VerfasserIn Alan Levander, Eugene Humphreys
Konferenz EGU General Assembly 2013
Medientyp Artikel
Sprache Englisch
Digitales Dokument PDF
Erschienen In: GRA - Volume 15 (2013)
Datensatznummer 250077684
 
Zusammenfassung
A series of papers suggest that small-scale lithospheric downwellings are occurring or have occurred beneath different parts of the western U.S. since ~16 Ma, notably beneath the southern Sierra Nevada (Late Miocene-Early Pliocene, Zandt et al., 2004), the Wallowa Mountains of eastern Oregon (Mid-Miocene, Hales et al., 2005), the west-central Colorado Plateau (ongoing, Levander et al., 2011), and along the eastern flank of the Rio Grande Rift (ongoing, Gao et al., 2003, van Wijk et al., 2010). These delamination/drip events are geographically widespread and relatively recent, occur in different tectonic and geologic environments, and are attributed to different types of thermo-chemical instabilities. All are associated with contemporaneous surface uplift.
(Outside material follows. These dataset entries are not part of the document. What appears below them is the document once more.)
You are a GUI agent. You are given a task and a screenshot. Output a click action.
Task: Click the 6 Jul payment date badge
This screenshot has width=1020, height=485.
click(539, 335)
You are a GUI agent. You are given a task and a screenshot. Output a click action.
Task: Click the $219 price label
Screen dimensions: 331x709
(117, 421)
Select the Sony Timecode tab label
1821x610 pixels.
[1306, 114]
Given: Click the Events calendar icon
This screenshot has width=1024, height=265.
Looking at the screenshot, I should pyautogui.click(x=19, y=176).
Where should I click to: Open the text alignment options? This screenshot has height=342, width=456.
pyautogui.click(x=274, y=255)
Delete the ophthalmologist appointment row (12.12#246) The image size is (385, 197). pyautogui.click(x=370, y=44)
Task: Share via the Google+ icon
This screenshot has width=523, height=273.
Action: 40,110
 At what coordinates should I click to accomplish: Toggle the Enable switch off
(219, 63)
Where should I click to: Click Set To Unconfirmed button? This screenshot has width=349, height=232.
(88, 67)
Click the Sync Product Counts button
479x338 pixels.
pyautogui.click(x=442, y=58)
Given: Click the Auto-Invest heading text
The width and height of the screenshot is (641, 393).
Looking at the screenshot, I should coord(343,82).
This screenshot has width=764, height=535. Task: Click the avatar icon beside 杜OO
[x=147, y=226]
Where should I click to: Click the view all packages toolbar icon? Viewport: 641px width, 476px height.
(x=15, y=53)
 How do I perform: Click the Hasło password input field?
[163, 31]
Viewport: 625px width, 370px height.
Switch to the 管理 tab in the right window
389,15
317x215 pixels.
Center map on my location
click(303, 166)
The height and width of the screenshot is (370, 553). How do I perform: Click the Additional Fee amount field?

In this presentation we review the evidence for these drips, and discuss the causative processes which include a combination of rheological weakening of existing orogenic lithosphere due to dehydration of subducting oceanic lithosphere (e.g. Humphreys et al., 2003), edge convection at lithospheric thickness gradients that can give rise to thermo-chemical instabilities, and the general upper mantle flow driven by subduction. We suggest that drip-like phenomena have been and are an integral part of western U.S. orogenesis, at least in the collapse stage, accounting for a large part of vertical motions. We hypothesize that localized downwellings have occurred throughout the west since about the initiation of Basin and Range extension. We speculate that potentially much of the lithosphere along the Wasatch front, under the northern Sierra Nevada, under the Colorado Plateau, and under parts of the Rocky Mountains will destabilize and drip off into the mantle. As this occurs the remaining lithosphere is weakened and can be deformed. The destabilized lithosphere is replaced by asthenosphere forming new thermal and chemical boundary layers. The asthenospheric flow is driven both by the downwellings and by orogeny-wide upper mantle circulation associated with subduction. More globally, these drip phenomena may play an important role in initiating construction of the heterogeneous lithosphere preserved around the peripheries of the cratons. Following the piecemeal loss of orogenically modified lithosphere through drips, asthenosphere emplaced as shallowly as Moho depths cools and solidifies to form an irregular continental lithosphere consisting of new and ancient mantle.